Friday, February 26, 2016

Love or like

The best predictor for longevity in marriage is not romantic love.  The best predictors are liking and respect.  Marriages based on liking and mutual respect tend to wear well. Over time, with respect and like "romantic" affection increases.  Many years ago, marriages were frequently based on convenience and reliability.  Many were arranged by families or "matchmakers". Many couples met for the first time on their wedding day.  Western cultures, as a whole, did not see "love" as a necessary requirement.  It is only with the dawn of fiction in literature and other media that "love" was even a desirable emotion; more often it was seen as leading to disaster.

Attachment is a naturally-occurring phenomenon.  When couples are in close proximity over a period of time, and when feelings are discussed and treated with respect, attachment and mutual affection grow naturally.  This is sometimes referred to as the "Stockholm syndrome", but it simply refers to this basic fact of human nature.  We naturally become attached to others when we share feelings, goals and respect.

So if a marriage is based on respect and liking, affection grows naturally.

However, movies, tv and fiction have emphasized the importance of "romantic" love.  Such love is dramatic, fierce and passionate.  It makes a better story and better movie.  Unfortunately, being based on fiction, it does not last. In a movie or book it only has to last a few hours. But real life is different.  Fantasies don't survive real life.  The bubble pops, usually sooner rather than later.

 The current divorce rate is evidence of that.  Romantically-based marriages only last if over time another basis is found, one based on respect and liking, and the honest sharing of feelings, good and bad.  Romance may get us into a marriage and keep us there for   few months or a few years, but it alone will not and cannot keep us in a  marriage. We need the Stockholm syndrome.

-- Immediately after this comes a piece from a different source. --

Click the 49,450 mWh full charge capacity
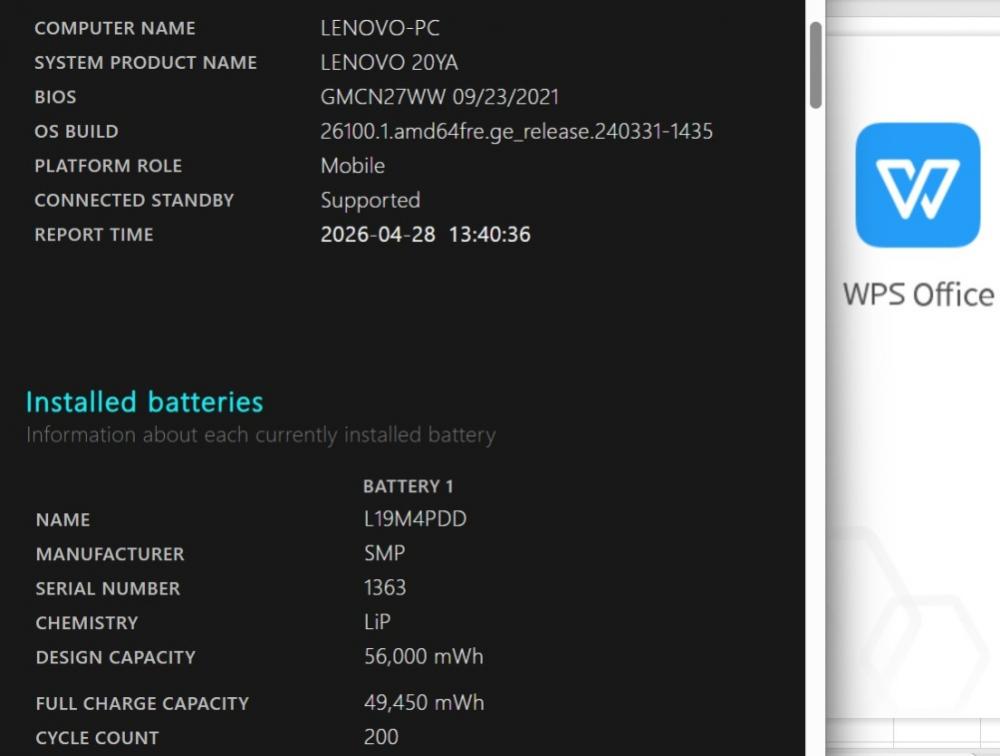Image resolution: width=1000 pixels, height=756 pixels. 424,703
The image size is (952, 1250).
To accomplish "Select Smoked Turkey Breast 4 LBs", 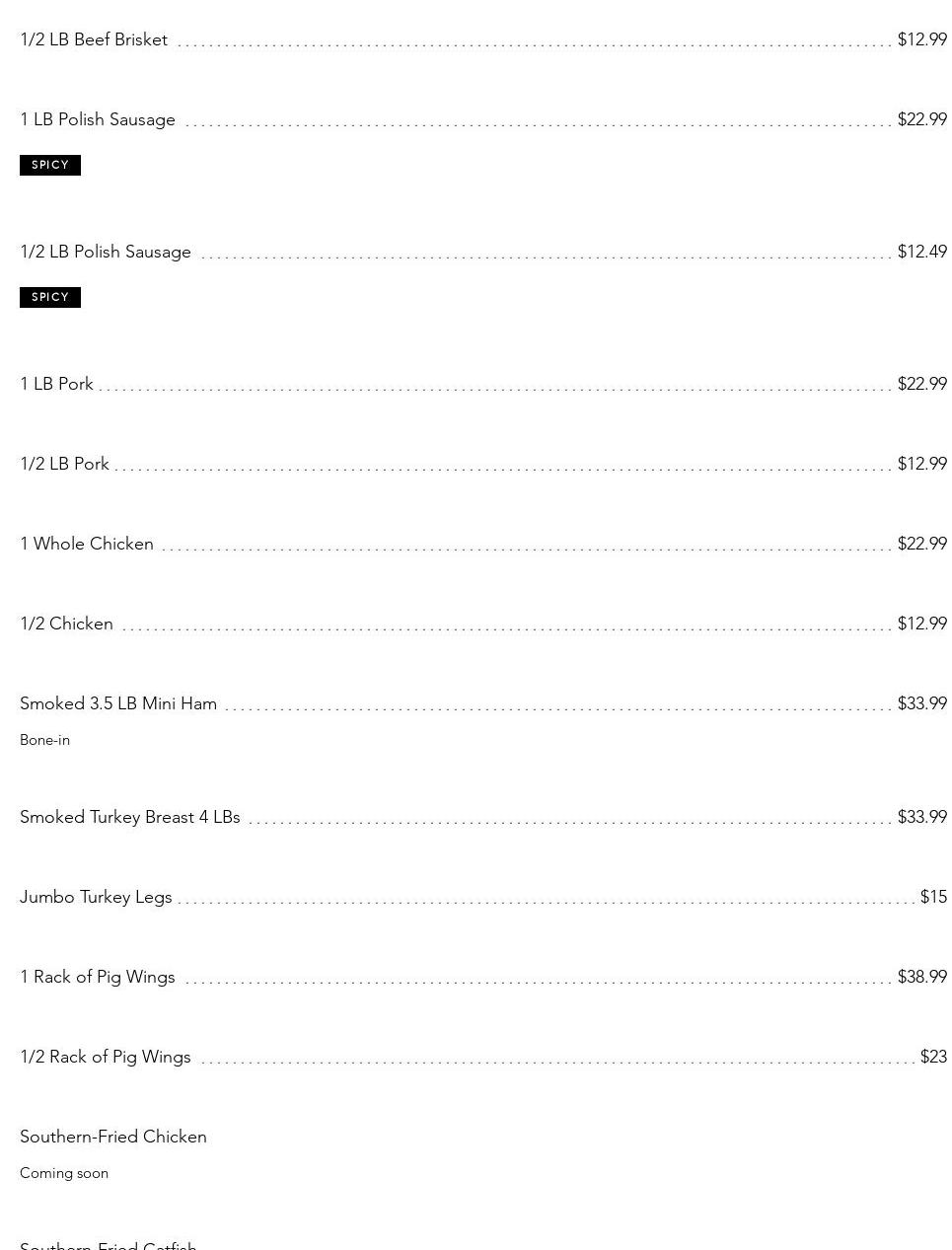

We expect too much from marriage.  Earlier in history the marriage partnership was based on expediency, usefulness, even help in surviving.  How the partners felt about each other was no more important than in any other business partnership.  Business partners did not need to hold hands or cling together in the moonlight to the sound of violins.  They needed to trust each other, to respect each other and value the other person as a person, which meant that how the other felt was important and deserved respect.  Usually affection between the partners  grew over time, although it is true that sometimes it did not.

People are now encouraged to believe that their marriage should be permanently exciting and emotionally fulfilling, with all (or essentially all) of their needs being met by their partner and their relationship.  This is a huge burden of expectation and demand.  None of us can meet every need or fulfill every dream for our partner, and our marriages should not stand or fail based on fulfilling this impossible expectation.  Hopefully what we do gain from a healthy relationship  is far more  satisfying than our ability to mutually act out one another's romantic fantasies.

Love, like every other emotion, comes and goes.  It never remains constant, except in fiction.  In real life we love one another more at one time than another, and it is rarely a symmetrical emotion.  The Stockholm syndrome insures it will return if we continue to respect and communicate with one another.  Commitment should not be a decision based on the sand of emotion.  It should be based on the rock of respect.